Dudley: He did at beginning -- his view was after he sent the initial return
letters, agencies took more seriously their responsibility for doing the analysis
and justifying their regulatory actions. So there was less need for return letters.
Q: Any plans for prompt letters -- telling agencies to begin work on a
regulation?
Dudley: I think they're a valuable tool, and I wouldn't reject out of hand that I
would use them, but I do respect agencies' expertise on where they should be
focused and setting priorities. My style tends to be collaborative.
Q: Where do you come down on the cost-benefit approach to determining
whether a regulation's benefits balance its costs?

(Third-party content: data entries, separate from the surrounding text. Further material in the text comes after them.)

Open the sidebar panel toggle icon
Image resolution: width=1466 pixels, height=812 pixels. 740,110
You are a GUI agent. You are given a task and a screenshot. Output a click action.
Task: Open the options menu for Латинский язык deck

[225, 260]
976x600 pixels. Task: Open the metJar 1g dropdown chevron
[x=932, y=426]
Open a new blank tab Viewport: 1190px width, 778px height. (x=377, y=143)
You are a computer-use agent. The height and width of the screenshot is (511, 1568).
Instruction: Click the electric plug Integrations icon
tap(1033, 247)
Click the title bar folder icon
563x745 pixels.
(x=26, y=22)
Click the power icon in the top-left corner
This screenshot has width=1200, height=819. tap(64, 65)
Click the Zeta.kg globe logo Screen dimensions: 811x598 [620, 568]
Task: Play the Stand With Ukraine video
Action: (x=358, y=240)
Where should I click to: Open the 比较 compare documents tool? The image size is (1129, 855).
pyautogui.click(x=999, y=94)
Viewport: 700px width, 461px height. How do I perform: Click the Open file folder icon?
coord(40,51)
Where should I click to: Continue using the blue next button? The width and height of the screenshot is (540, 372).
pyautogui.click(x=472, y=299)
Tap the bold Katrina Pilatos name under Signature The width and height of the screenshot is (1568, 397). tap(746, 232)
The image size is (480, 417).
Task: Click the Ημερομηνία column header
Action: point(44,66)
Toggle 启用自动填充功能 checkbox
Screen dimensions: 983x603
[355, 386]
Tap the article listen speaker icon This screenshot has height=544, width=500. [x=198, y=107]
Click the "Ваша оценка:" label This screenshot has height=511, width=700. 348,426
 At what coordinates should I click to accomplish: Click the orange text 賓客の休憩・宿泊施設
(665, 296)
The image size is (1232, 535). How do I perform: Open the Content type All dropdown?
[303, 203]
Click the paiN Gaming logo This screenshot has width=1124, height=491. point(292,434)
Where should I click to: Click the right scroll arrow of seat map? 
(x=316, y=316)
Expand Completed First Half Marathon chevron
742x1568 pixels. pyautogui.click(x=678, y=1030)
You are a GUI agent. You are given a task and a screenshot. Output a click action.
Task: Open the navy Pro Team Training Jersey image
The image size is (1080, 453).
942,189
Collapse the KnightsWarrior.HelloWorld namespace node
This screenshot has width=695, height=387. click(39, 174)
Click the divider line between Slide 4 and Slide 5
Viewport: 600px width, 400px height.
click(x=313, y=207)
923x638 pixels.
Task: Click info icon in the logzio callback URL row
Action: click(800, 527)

Dudley: I've never been a proponent of strict cost-benefit analysis. It's
important to inform decisions, but it's hard to put prices on both the cost and
benefit side. When determining the need for a regulation, it's good to look at
how people are interacting in the marketplace. Is the federal government the
appropriate place to handle something, or are state and local governments
better able to handle the issue? And then we need to look at different
alternatives.
If the core problem is that people don't have information, then banning
something or mandating something might not address that problem as well as
providing information. It's about understanding the best available evidence.
Cost-benefit analysis comes into play by looking at the distributional impacts.
Who is affected? Who receives benefits? Questions of choice and responsibility
come in there, too. What kind of incentives are you providing?
Q: What do you mean that some regulations are best handled at levels other
than the federal government?
Dudley: Autos are in a national market and cars cross state boundaries -- that's
something where it makes sense for federal government to have the lead role
in regulating. And local or state governments might be better able to address
water-quality needs those may depend on whether or not something crosses
state borders or affects interstate commerce. And local communities have
different preferences or needs they can address better.
Q: What progress is being made in reducing the government's regulatory
paperwork burden as required by the Paperwork Reduction Act?
Dudley: The most recent report showed that there's an 8 percent increase in
burden on citizens from 8.24 billion hours to 8.92 billion hours. There are a
variety of different factors that went into that, but the principal driver of new
burden was adjustments in the factors that agencies used to estimate burden in
order to make them as accurate as possible.
Q: How are the staff here adjusting to working with someone "ten times worse"
than her predecessor?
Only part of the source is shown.